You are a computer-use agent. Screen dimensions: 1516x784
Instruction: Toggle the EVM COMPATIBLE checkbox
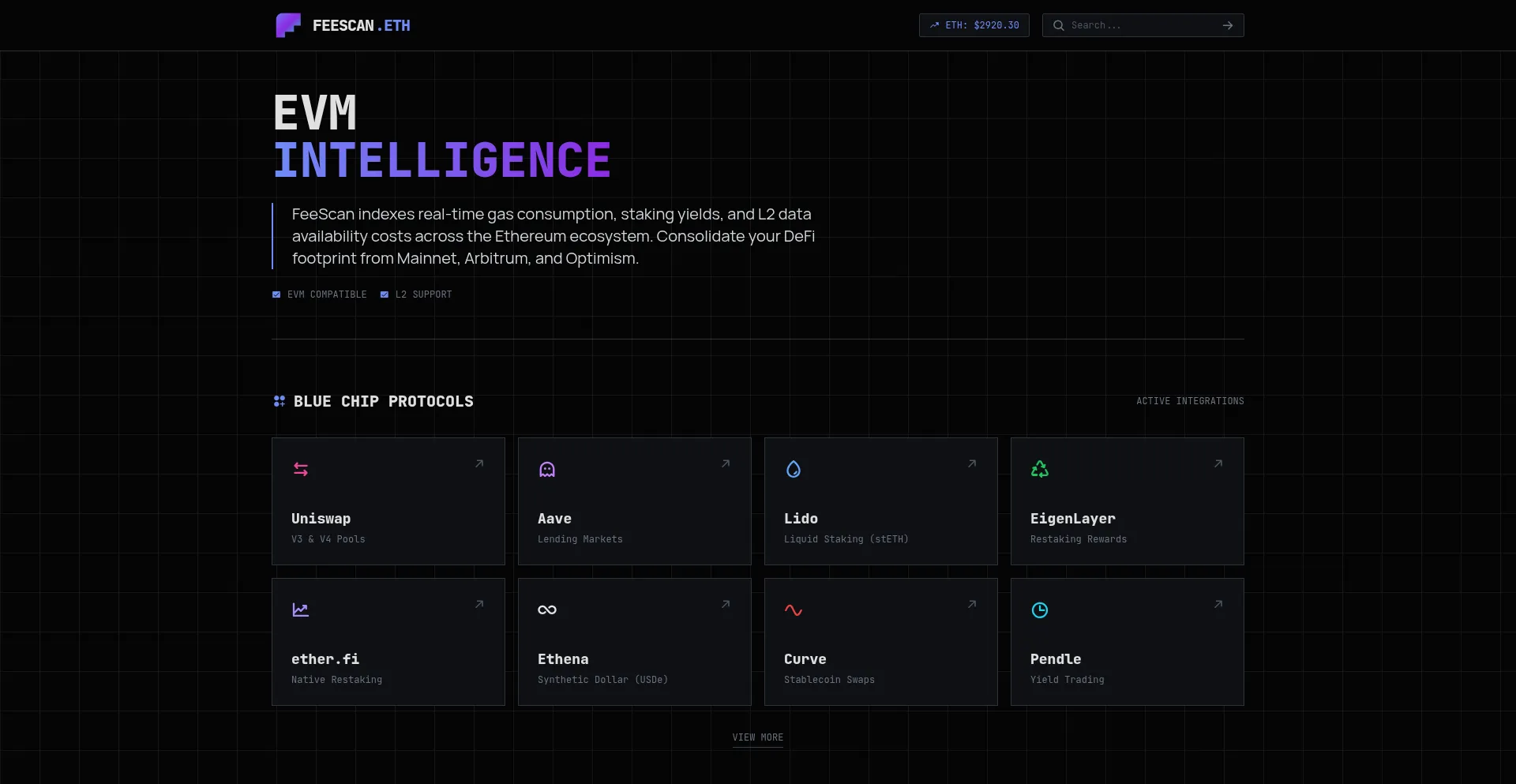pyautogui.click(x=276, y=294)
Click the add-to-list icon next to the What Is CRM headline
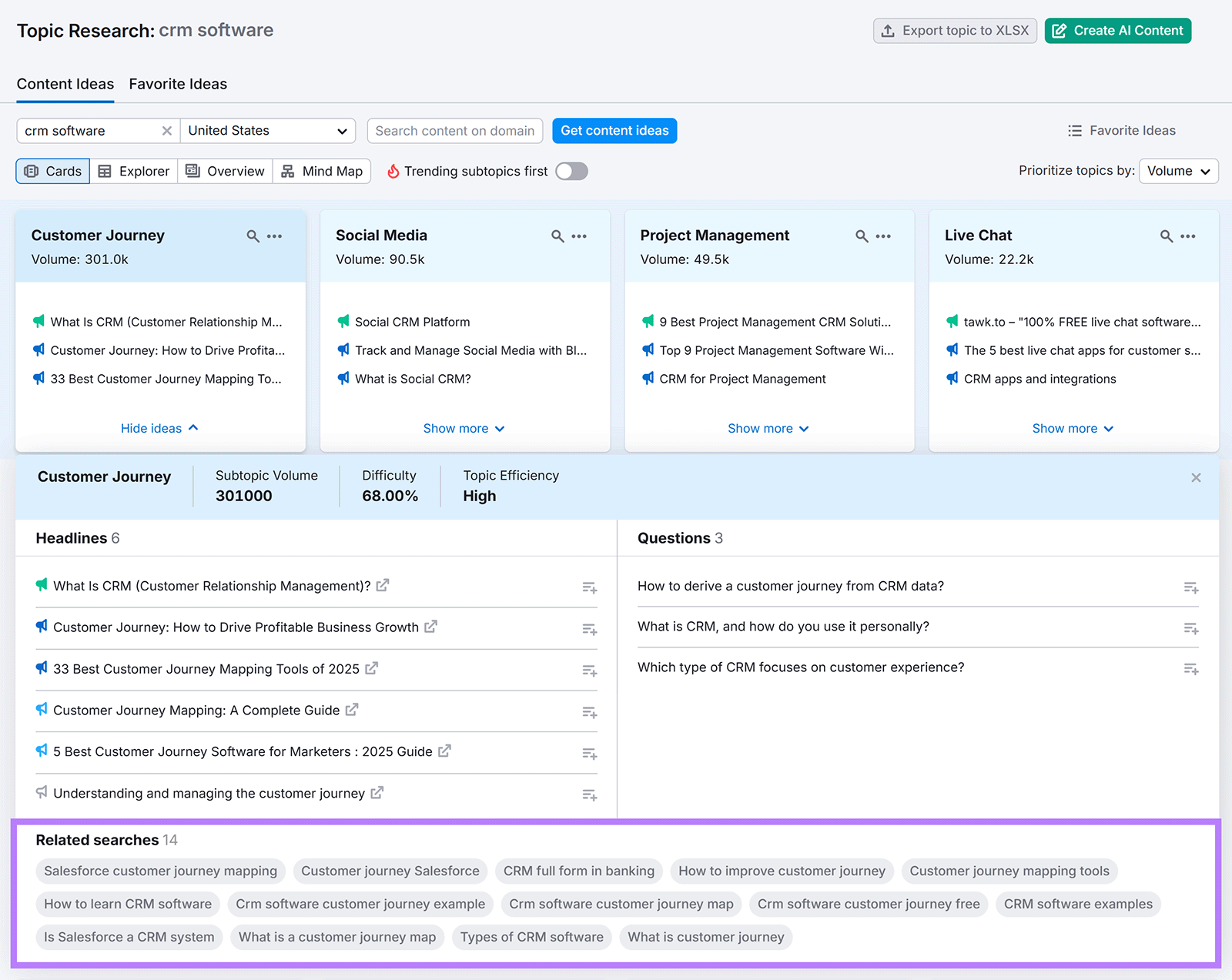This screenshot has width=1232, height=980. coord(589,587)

━━━━━━

Set down the data exactly as it appears, without any images.

### Answer for this exercise:
You are a computer-use agent. Screen dimensions: 1516x784
Instruction: Toggle the EVM COMPATIBLE checkbox
pyautogui.click(x=276, y=294)
Click the add-to-list icon next to the What Is CRM headline
This screenshot has width=1232, height=980. coord(589,587)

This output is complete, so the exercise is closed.